TNT small rigids

Since the multi-billion Euro UPS/TNT deal was stalled by the European Commission last month, questions surrounding what the companies plan to do next have been raised. The EC’s decision has made approval for UPS to take over another carrier look unlikely  and analysts say the year-long deal has been a distraction for TNT’s management. So where do they go from here?

Mark O’Bornick at Analytiqa believes the EC’s decision would not have fazed UPS and its European plans. With a $14.17bn (£8.9bn) annual turnover at the end of 2011, it has the financial power to consider taking over smaller carriers and focus on ‘organic growth’ in Europe.

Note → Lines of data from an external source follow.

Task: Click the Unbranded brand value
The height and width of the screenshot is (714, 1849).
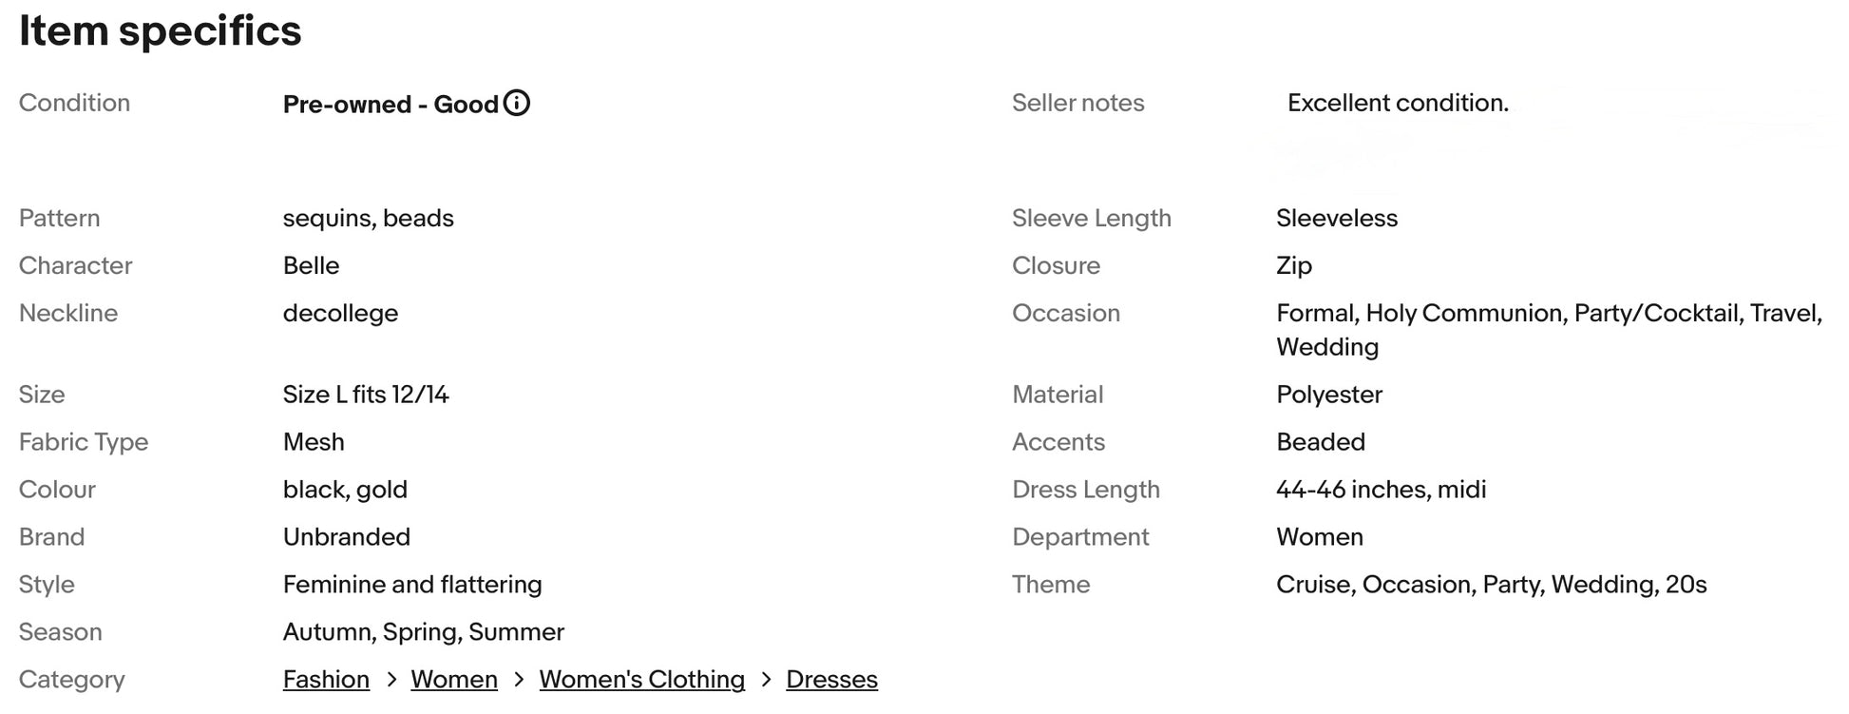Action: click(x=347, y=537)
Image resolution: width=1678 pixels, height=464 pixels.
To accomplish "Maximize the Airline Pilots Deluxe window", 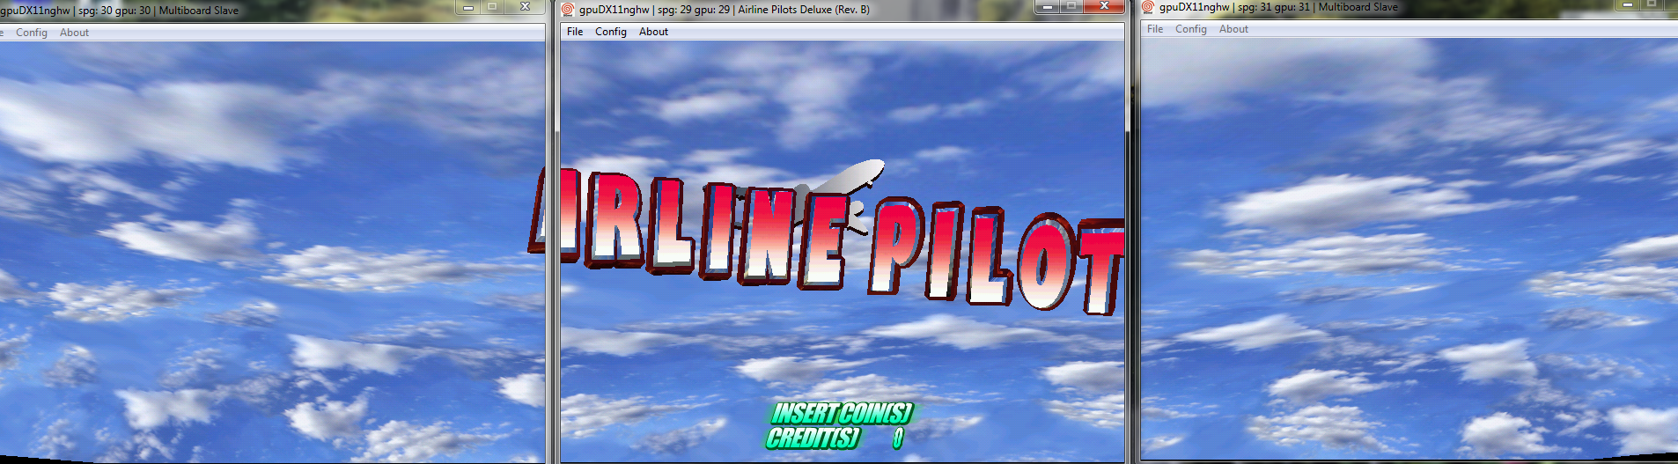I will [1071, 7].
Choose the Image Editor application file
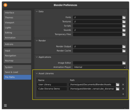This screenshot has width=131, height=111. tap(124, 63)
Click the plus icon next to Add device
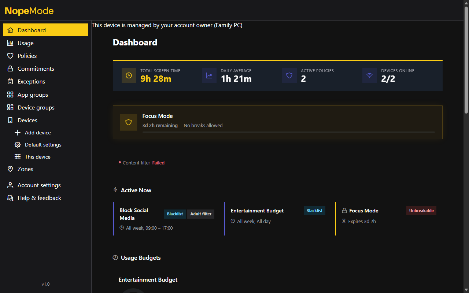Viewport: 469px width, 293px height. [x=17, y=133]
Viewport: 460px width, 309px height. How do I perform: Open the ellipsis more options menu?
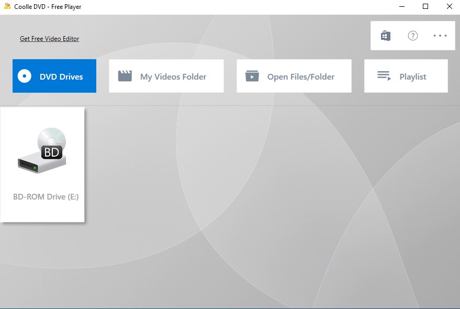coord(440,35)
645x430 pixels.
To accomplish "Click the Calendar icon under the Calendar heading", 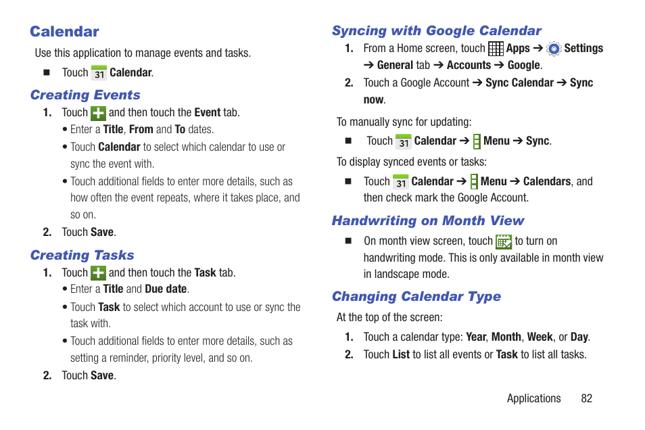I will 99,73.
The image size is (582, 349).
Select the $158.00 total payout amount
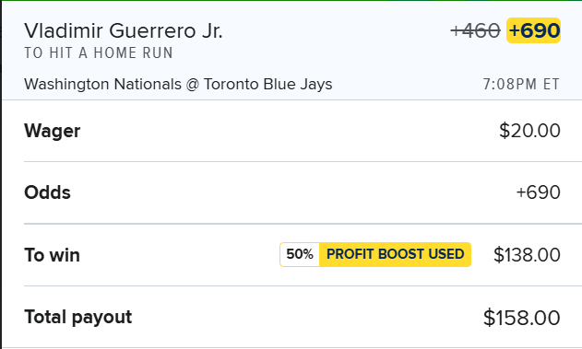[x=521, y=318]
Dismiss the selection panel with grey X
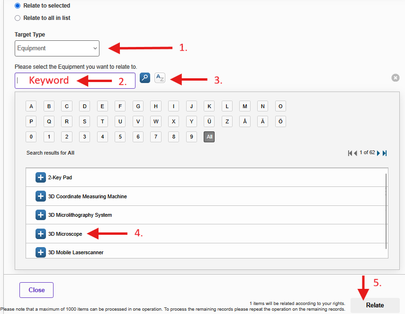This screenshot has width=405, height=314. tap(396, 78)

Analysts think Royal Mail’s European logistics arm General Logistics Systems (GLS) is a possible candidate for UPS, with 656 depots and 17,100 vehicles operating across 42 countries. It could also look at expanding its presence in the Asian market.

The termination of the merger opens up the possibility for another carrier such as FedEx to buy TNT, analysts say, but this could again be thwarted by the European political system.

The Wall Street Journal reported that DHL and FedEx lobbied against the merger being approved, so another takeover could possibly raise similar competition concerns as the UPS deal.

TNT could consider expanding into South America and Asia. Mark O’Bornick thinks the firm will consider domestic partnerships in Brazil or China, although he told that its Brazilian plans have been more challenging than expected.

TNT must now look at how it is going to remain one of the leaders in the European parcel market, after a year of consulting with UPS. Before the UPS offering, it had an annual UK turnover of £791m and had set itself a target of reducing EMEA operating costs by €150mn by the end of 2013. It must continue with this challenge to ensure it can still build on its previous success.